Reverse-engineering MAT-files
Part 1: Introduction and toy examples
MATLAB is a programming language primarily known for its emphasis on matrices and arrays as its primary data structure. Owing to this, as well as to its renowned ease of use for non-programmers, MATLAB is widely used in the engineering domain.
At my company, there has been a recent push away from MATLAB in favour of open-source alternatives. A lot of work has been put in migrating the existing MATLAB infrastructure. In the process, many hurdles have been encountered. One such hurdle is the way that MATLAB stores data, and it’s the hurdle that I’d like to talk about today.

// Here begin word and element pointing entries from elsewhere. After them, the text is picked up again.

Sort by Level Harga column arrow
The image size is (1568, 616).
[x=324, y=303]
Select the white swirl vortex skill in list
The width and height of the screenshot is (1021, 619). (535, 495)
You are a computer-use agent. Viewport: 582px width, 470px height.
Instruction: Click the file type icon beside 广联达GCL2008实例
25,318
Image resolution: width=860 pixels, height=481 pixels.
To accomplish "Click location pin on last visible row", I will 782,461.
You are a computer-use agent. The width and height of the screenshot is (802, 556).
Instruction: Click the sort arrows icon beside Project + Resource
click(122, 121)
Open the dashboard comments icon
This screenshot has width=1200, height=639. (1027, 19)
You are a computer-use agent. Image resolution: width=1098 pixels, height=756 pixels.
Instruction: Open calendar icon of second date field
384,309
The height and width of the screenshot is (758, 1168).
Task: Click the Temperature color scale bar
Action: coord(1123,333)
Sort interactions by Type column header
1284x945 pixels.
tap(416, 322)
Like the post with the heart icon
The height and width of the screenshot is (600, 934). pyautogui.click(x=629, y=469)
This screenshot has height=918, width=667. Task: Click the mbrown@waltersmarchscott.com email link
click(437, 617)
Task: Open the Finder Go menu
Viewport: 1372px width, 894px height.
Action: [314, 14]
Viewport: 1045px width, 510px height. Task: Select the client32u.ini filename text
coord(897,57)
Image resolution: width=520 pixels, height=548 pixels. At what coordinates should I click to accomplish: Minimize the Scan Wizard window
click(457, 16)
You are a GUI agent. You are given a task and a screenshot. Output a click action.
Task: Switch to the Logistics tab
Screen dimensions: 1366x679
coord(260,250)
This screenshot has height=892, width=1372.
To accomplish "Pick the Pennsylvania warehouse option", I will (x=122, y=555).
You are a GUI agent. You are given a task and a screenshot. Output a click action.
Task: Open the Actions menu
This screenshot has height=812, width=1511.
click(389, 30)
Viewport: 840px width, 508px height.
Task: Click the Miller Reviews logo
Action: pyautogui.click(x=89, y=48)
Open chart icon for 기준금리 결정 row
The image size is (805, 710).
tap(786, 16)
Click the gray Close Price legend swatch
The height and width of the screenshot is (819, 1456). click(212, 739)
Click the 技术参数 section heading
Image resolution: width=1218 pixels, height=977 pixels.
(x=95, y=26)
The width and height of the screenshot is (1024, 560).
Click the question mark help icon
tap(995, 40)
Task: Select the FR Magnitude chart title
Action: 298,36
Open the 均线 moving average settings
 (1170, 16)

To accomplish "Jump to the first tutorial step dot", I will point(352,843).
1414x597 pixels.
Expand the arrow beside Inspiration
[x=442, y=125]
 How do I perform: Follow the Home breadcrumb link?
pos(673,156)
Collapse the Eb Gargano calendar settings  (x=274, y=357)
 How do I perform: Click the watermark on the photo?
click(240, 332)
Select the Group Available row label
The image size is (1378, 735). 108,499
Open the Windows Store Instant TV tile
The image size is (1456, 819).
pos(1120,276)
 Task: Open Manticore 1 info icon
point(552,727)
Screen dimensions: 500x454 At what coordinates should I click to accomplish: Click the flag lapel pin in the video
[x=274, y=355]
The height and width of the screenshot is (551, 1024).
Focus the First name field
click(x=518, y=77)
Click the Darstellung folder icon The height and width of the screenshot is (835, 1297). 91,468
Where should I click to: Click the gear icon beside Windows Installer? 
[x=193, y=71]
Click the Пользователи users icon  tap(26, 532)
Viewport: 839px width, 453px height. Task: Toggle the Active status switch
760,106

Since MATLAB is the lingua franca among engineers, much of the data that we work with gets stored and exchanged in so-called MAT-files. A MAT-file is MATLAB’s way of storing data. When working with MATLAB you can, at any point, save the variables that you currently have in memory into a MAT-file. You or your friend can then, at a later point in time, open this MAT-file to reconstruct your past workspace. Owing to MATLAB’s excellent dedication to backward compatibility, reading MAT-files is extremely robust, and most likely the MAT-files you created twenty years ago can still be read today.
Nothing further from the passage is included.